Configure Longhorn to backup volumes to S3-compatible storage:

# Create S3 credentials secret
kubectl -n longhorn-system create secret generic aws-s3-secret \
  --from-literal=AWS_ACCESS_KEY_ID=your-access-key \
  --from-literal=AWS_SECRET_ACCESS_KEY=your-secret-key \
  --from-literal=AWS_ENDPOINTS=https://s3.amazonaws.com

# Configure backup target in Longhorn settings
# Via Longhorn UI: Settings > General > Backup Target
# Or via kubectl:
kubectl -n longhorn-system patch settings.longhorn.io backup-target \
  --type merge \
  -p '{"value":"s3://your-bucket@us-east-1/"}'

kubectl -n longhorn-system patch settings.longhorn.io backup-target-credential-secret \
  --type merge \
  -p '{"value":"aws-s3-secret"}'

# Create a recurring backup job
cat > recurring-backup.yaml <<EOF
apiVersion: longhorn.io/v1beta2
kind: RecurringJob
metadata:
  name: daily-backup
  namespace: longhorn-system
spec:
  cron: "0 2 * * *"  # 2 AM daily
  task: backup
  groups:
    - default
  retain: 7
  concurrency: 2
  labels:
    backup: daily
EOF

kubectl apply -f recurring-backup.yaml

# Apply recurring job label to a volume
kubectl -n longhorn-system patch volume postgres-data-postgres-0 \
  --type merge \
  -p '{"spec":{"recurringJobSelector":[{"name":"daily-backup","isGroup":false}]}}'

Volume Snapshots and Restore

# Install Volume Snapshot CRDs (if not present)
kubectl apply -f https://raw.githubusercontent.com/kubernetes-csi/external-snapshotter/v6.3.3/client/config/crd/snapshot.storage.k8s.io_volumesnapshotclasses.yaml
kubectl apply -f https://raw.githubusercontent.com/kubernetes-csi/external-snapshotter/v6.3.3/client/config/crd/snapshot.storage.k8s.io_volumesnapshotcontents.yaml
kubectl apply -f https://raw.githubusercontent.com/kubernetes-csi/external-snapshotter/v6.3.3/client/config/crd/snapshot.storage.k8s.io_volumesnapshots.yaml

# Create a VolumeSnapshotClass
cat > snapshot-class.yaml <<EOF
kind: VolumeSnapshotClass
apiVersion: snapshot.storage.k8s.io/v1
metadata:
  name: longhorn-snapshot
driver: driver.longhorn.io
deletionPolicy: Delete
parameters:
  type: snap
EOF

kubectl apply -f snapshot-class.yaml

# Take a snapshot
cat > snapshot.yaml <<EOF
apiVersion: snapshot.storage.k8s.io/v1
kind: VolumeSnapshot
metadata:
  name: postgres-snapshot-$(date +%Y%m%d)

Data provided:
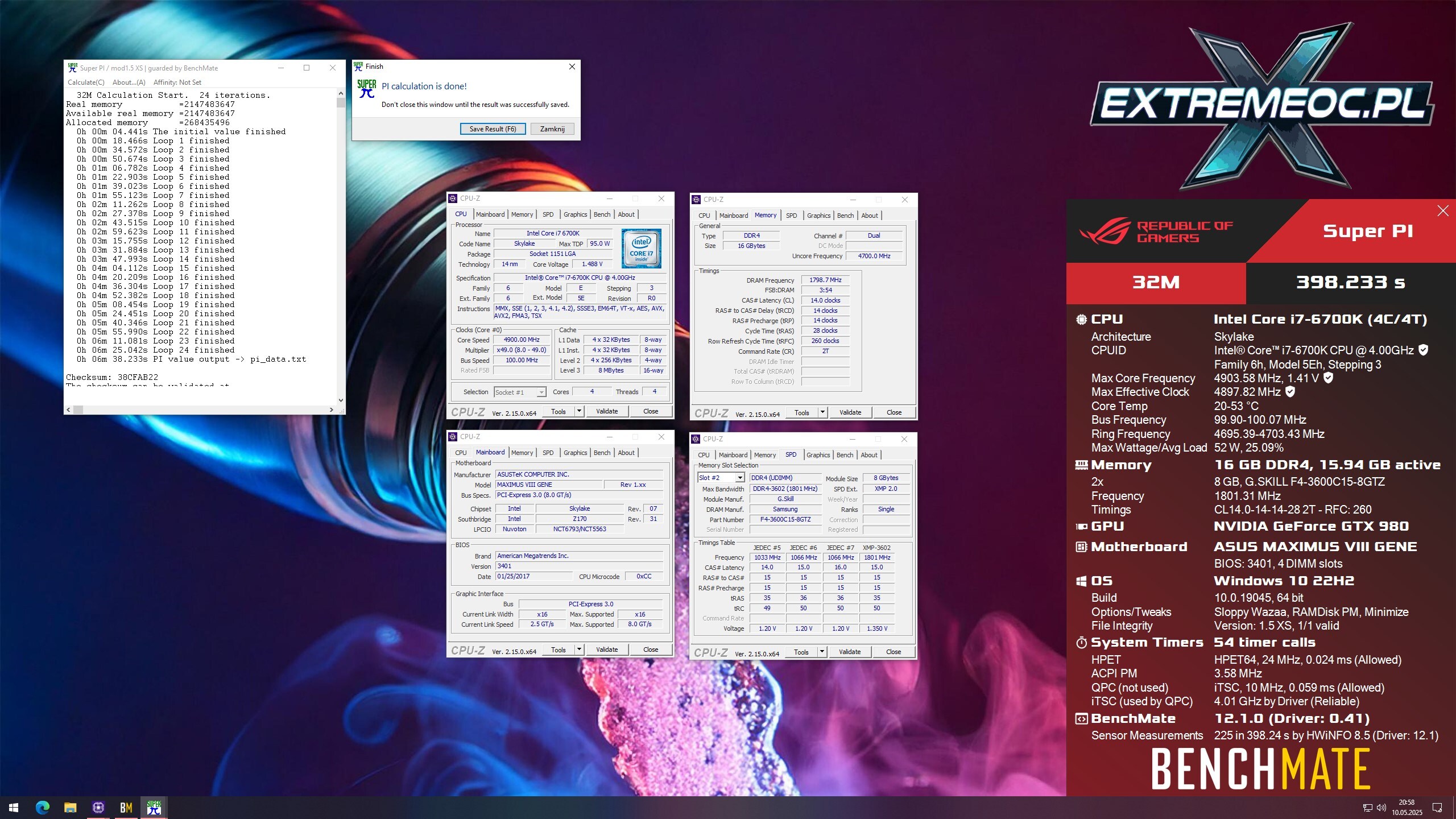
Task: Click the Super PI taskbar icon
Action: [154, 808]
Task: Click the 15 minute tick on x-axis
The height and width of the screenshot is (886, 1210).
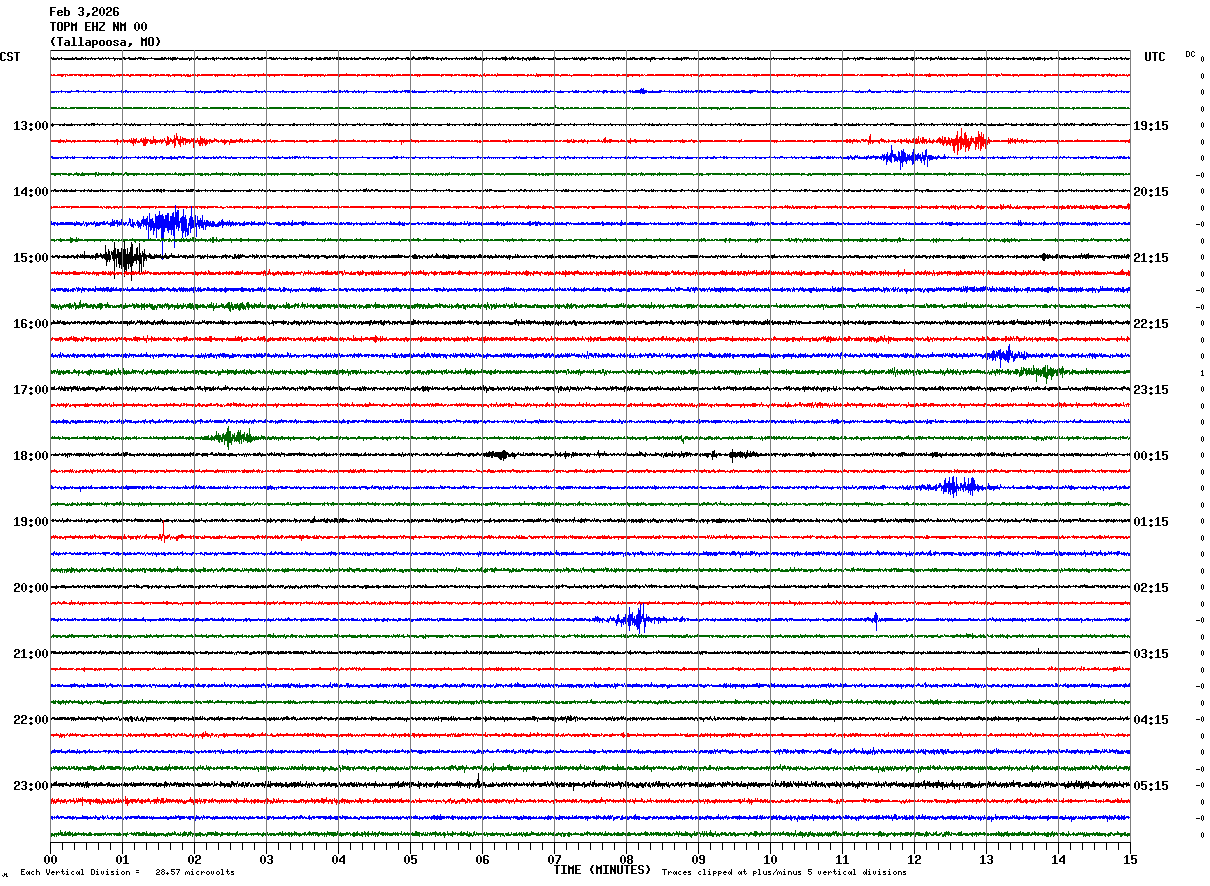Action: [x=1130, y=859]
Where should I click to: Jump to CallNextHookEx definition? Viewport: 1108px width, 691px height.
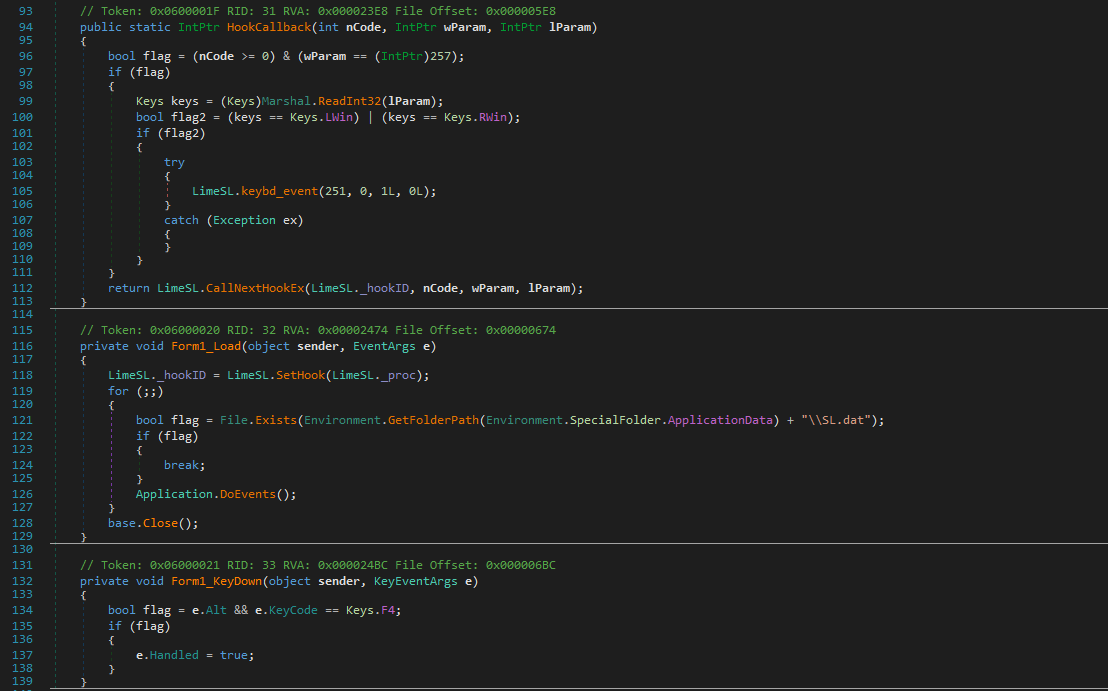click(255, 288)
---
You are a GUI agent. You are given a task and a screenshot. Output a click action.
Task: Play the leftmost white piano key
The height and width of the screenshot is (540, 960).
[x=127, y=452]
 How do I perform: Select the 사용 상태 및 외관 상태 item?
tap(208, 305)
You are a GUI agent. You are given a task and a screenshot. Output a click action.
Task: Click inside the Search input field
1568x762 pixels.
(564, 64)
* * *
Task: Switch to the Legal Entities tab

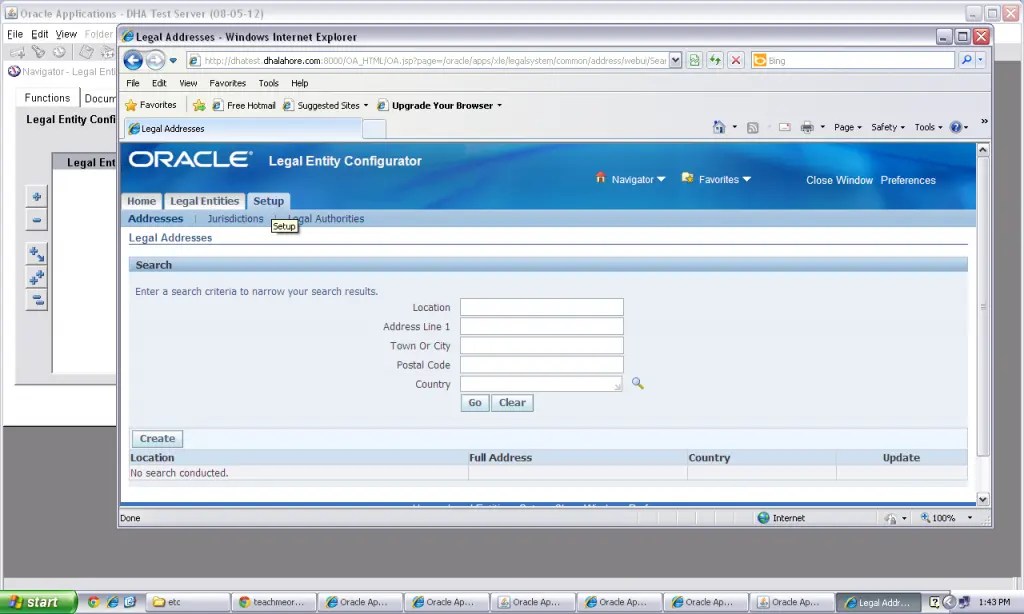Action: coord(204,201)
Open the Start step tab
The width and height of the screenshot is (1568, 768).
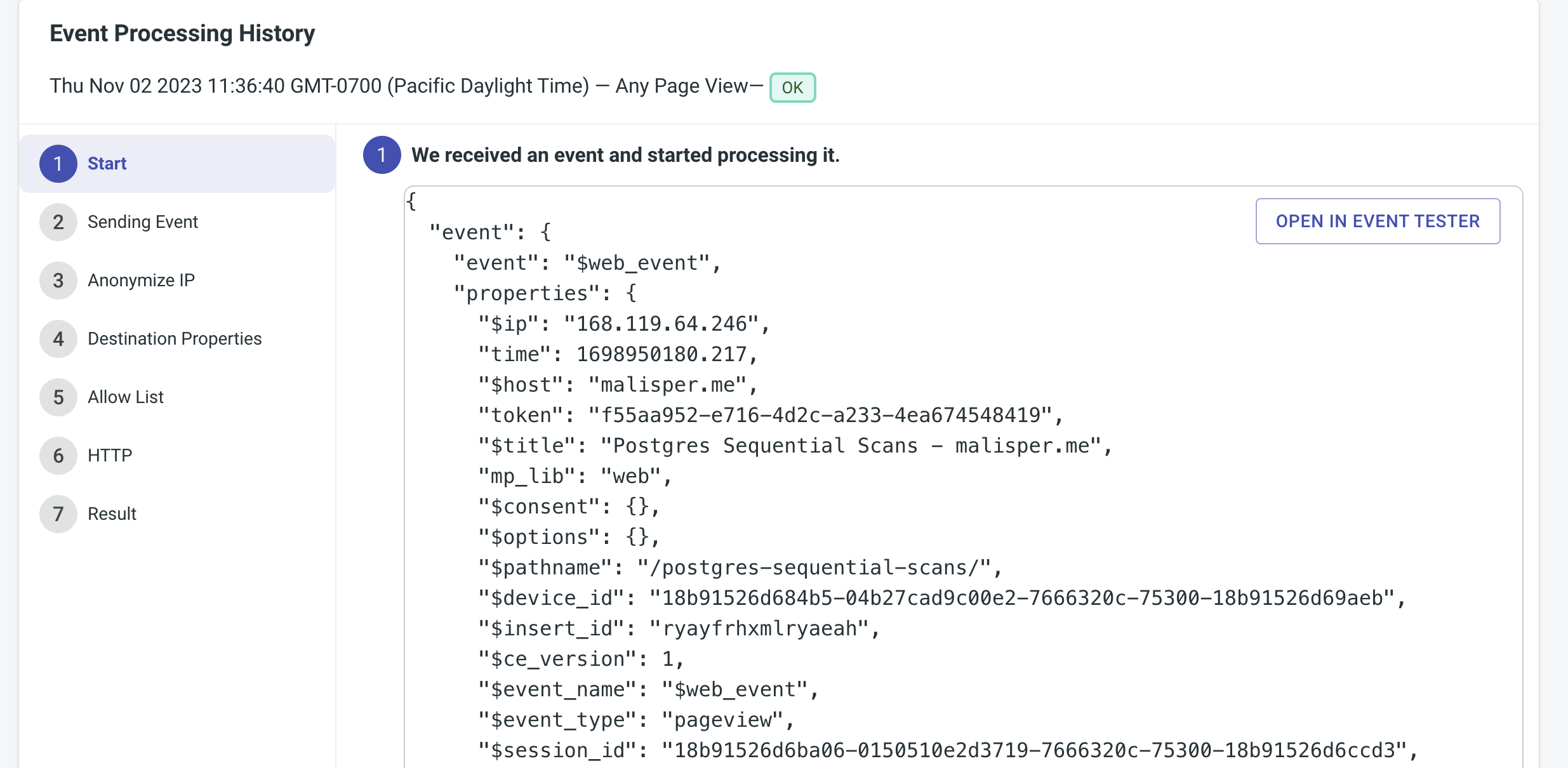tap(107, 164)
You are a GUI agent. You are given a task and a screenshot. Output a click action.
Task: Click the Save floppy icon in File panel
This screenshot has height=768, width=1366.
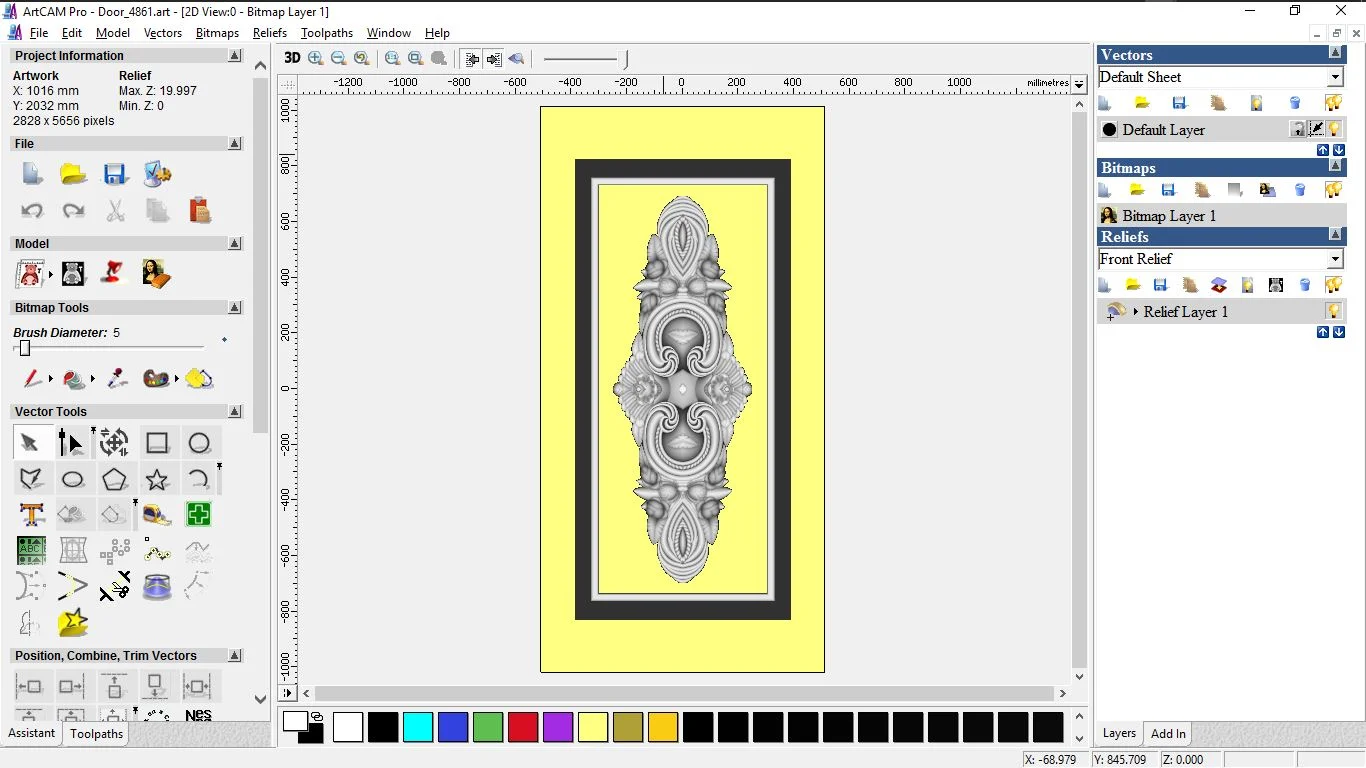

Exercises to complete:
1. In the Longhorn backup text, what name is given to the secret that holds the S3 credentials?
2. Reproduce the part of the Longhorn backup text starting with "kubectl apply -f snapshot-class.yaml" and going on through "name: postgres-snapshot-$(date +%Y%m%d)".
None of the material is needed here.

Results for the exercise:
1. aws-s3-secret

2.
kubectl apply -f snapshot-class.yaml

# Take a snapshot
cat > snapshot.yaml <<EOF
apiVersion: snapshot.storage.k8s.io/v1
kind: VolumeSnapshot
metadata:
  name: postgres-snapshot-$(date +%Y%m%d)